▶ **Required action**: Transcribe every entry exactly, with nothing added or left out.

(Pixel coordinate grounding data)
§ §

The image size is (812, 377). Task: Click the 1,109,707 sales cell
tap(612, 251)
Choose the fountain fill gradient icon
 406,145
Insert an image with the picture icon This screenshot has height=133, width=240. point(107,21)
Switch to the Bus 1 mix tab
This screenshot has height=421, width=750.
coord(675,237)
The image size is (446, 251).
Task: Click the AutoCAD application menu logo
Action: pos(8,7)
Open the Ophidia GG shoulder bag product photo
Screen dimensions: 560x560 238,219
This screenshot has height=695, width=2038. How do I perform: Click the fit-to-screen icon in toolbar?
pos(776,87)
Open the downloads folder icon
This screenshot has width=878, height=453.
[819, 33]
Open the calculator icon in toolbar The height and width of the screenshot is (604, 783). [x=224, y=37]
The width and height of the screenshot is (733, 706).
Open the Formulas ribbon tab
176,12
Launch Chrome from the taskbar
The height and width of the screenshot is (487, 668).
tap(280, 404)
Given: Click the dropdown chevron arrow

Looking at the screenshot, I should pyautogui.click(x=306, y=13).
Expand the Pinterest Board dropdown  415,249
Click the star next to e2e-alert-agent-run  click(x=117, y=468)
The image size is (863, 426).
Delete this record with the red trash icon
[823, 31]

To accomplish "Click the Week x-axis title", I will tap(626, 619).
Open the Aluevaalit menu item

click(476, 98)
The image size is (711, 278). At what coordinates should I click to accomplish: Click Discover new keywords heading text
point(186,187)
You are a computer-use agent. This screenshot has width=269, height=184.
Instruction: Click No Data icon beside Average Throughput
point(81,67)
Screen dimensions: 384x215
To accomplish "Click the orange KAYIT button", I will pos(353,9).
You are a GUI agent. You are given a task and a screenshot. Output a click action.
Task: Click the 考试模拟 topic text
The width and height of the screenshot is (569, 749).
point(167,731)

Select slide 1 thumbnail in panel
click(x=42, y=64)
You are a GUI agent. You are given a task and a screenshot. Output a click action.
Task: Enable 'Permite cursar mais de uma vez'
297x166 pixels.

§ §

▶ **Reply to the task**:
The image size is (812, 377). Task: Click the 1,109,707 sales cell
tap(612, 251)
Choose the fountain fill gradient icon
 406,145
Insert an image with the picture icon This screenshot has height=133, width=240. point(107,21)
Switch to the Bus 1 mix tab
This screenshot has height=421, width=750.
coord(675,237)
The image size is (446, 251).
Task: Click the AutoCAD application menu logo
Action: pos(8,7)
Open the Ophidia GG shoulder bag product photo
Screen dimensions: 560x560 238,219
This screenshot has height=695, width=2038. How do I perform: Click the fit-to-screen icon in toolbar?
pos(776,87)
Open the downloads folder icon
This screenshot has width=878, height=453.
[819, 33]
Open the calculator icon in toolbar The height and width of the screenshot is (604, 783). [x=224, y=37]
The width and height of the screenshot is (733, 706).
Open the Formulas ribbon tab
176,12
Launch Chrome from the taskbar
The height and width of the screenshot is (487, 668).
tap(280, 404)
Given: Click the dropdown chevron arrow

Looking at the screenshot, I should pyautogui.click(x=306, y=13).
Expand the Pinterest Board dropdown  415,249
Click the star next to e2e-alert-agent-run  click(x=117, y=468)
The image size is (863, 426).
Delete this record with the red trash icon
[823, 31]

To accomplish "Click the Week x-axis title", I will tap(626, 619).
Open the Aluevaalit menu item

click(476, 98)
The image size is (711, 278). At what coordinates should I click to accomplish: Click Discover new keywords heading text
point(186,187)
You are a computer-use agent. This screenshot has width=269, height=184.
Instruction: Click No Data icon beside Average Throughput
point(81,67)
Screen dimensions: 384x215
To accomplish "Click the orange KAYIT button", I will pos(353,9).
You are a GUI agent. You are given a task and a screenshot. Output a click action.
Task: Click the 考试模拟 topic text
The width and height of the screenshot is (569, 749).
point(167,731)

Select slide 1 thumbnail in panel
click(x=42, y=64)
You are a GUI agent. You are given a task and a screenshot. Output a click action.
Task: Enable 'Permite cursar mais de uma vez'
297x166 pixels.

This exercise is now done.